We both clashed but remained in our positions. This is politics. Rather than to push the issue, I decide to cast it aside. “Indeed.”

“And now you’re just avoiding the topic.”

“Indeed,” I say without any hint of irony. “I have always been a coward. Running away from problems is what kept me alive. There is no point in denying that. That is why I fantasize about crushing everything. I revel in destruction.” Here, I make a sardonic grin. “But, funnily enough, I destroy only myself and no one else.”

“Destruction?! To destroy everything just to lay dust to it is as pointless as not resisting it. We need to establish a new order.”

“You and I are both fools for hoping for anything to come of it, of either establishing a new government or of destroying the old one.”

“Once again, this is where I beg to differ. Accepting my fate is the greatest insult I could ever inflict on myself. I refuse to accept it. I will change myself and doggedly fight it to the bitter end. That way, I can die a man.”

“Or die embittered.”

“If I am to die embittered, let it be at the very end and not the very beginning, as you have.”
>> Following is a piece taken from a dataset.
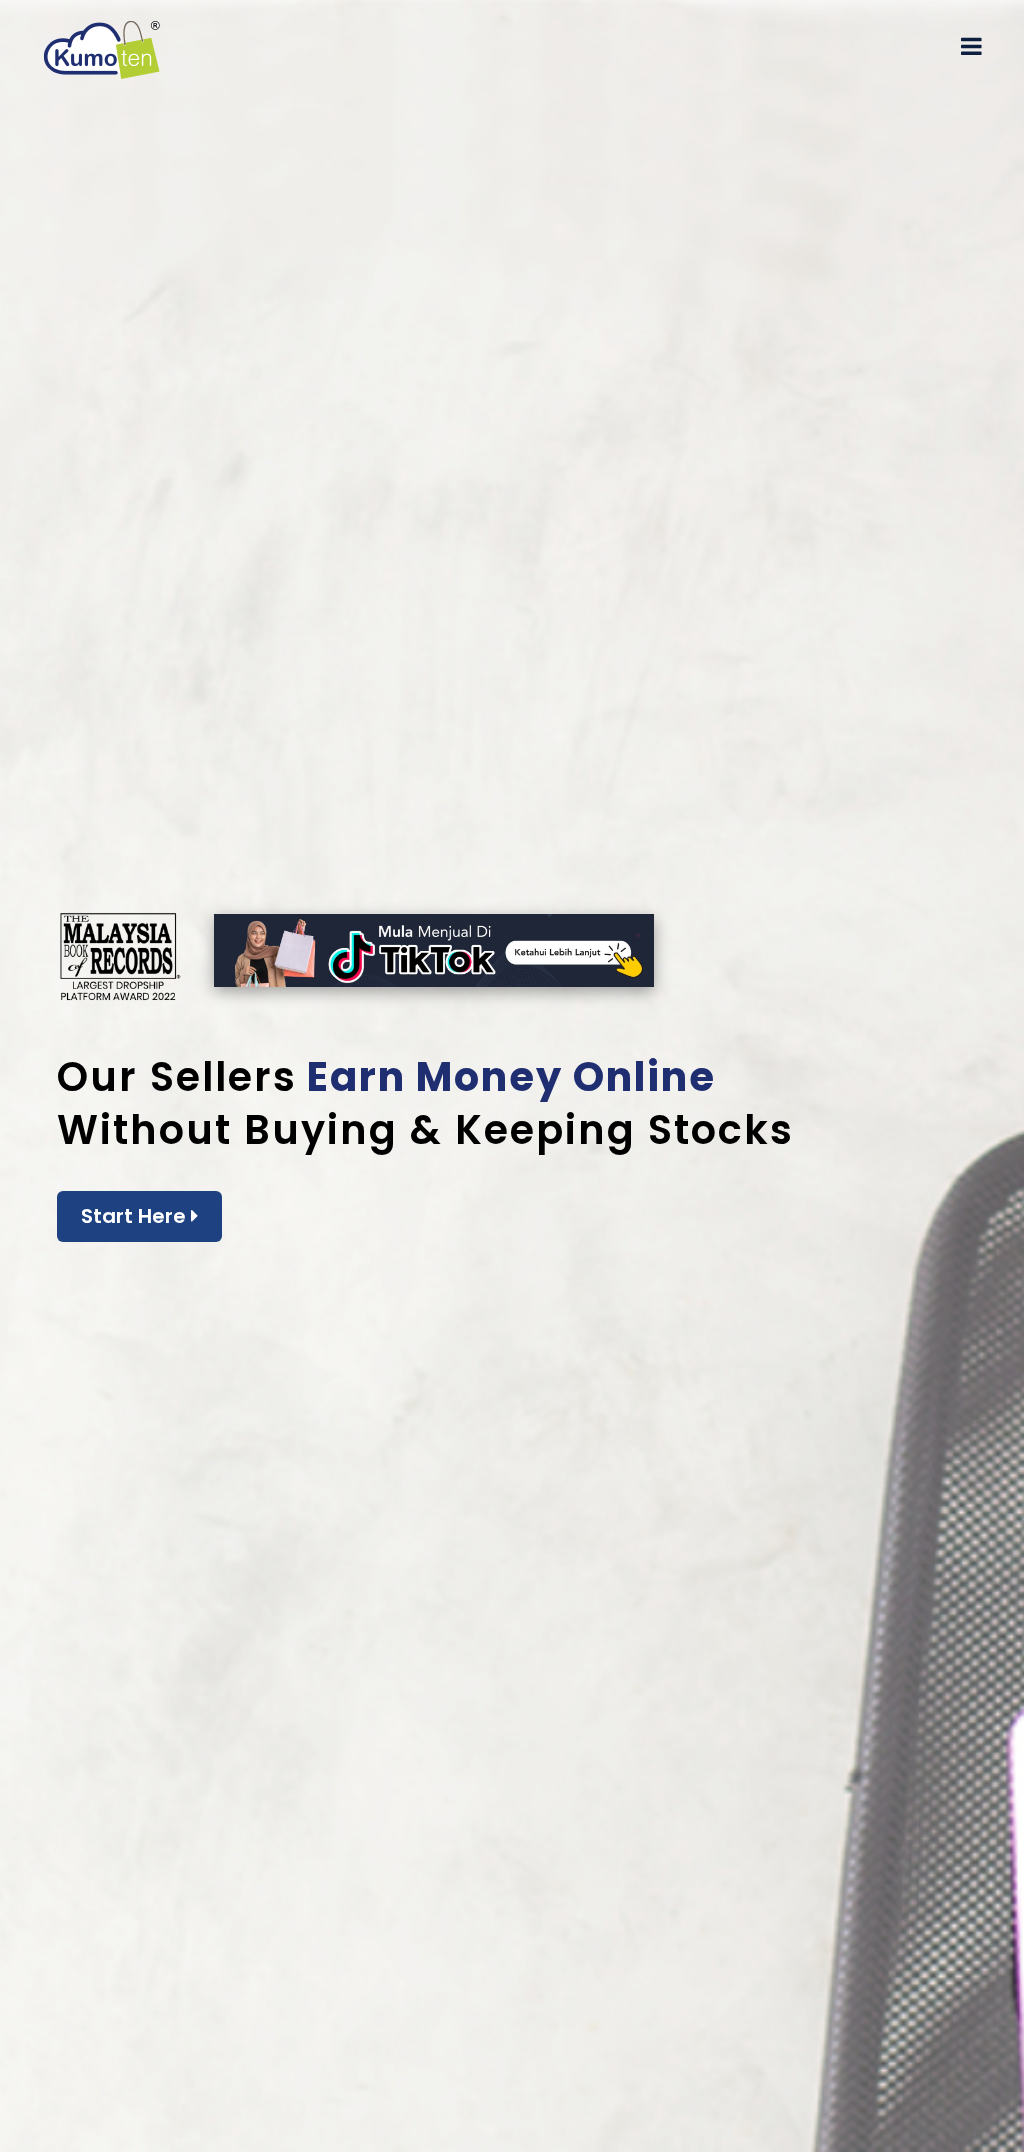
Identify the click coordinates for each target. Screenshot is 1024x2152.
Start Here (136, 1216)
“You’re not wrong,” I laugh, “but bitterness at the end is far worse than bitterness at the beginning. All that work and toil disappears. It’s nothing. All your life has led up to a smokescreen. Not even being betrayed by Nikolai could compare to the feeling of utter hopelessness in that moment when everything breaks apart.”

“Not everything breaks apart. You have your legacy that people will speak of and it will be remembered.”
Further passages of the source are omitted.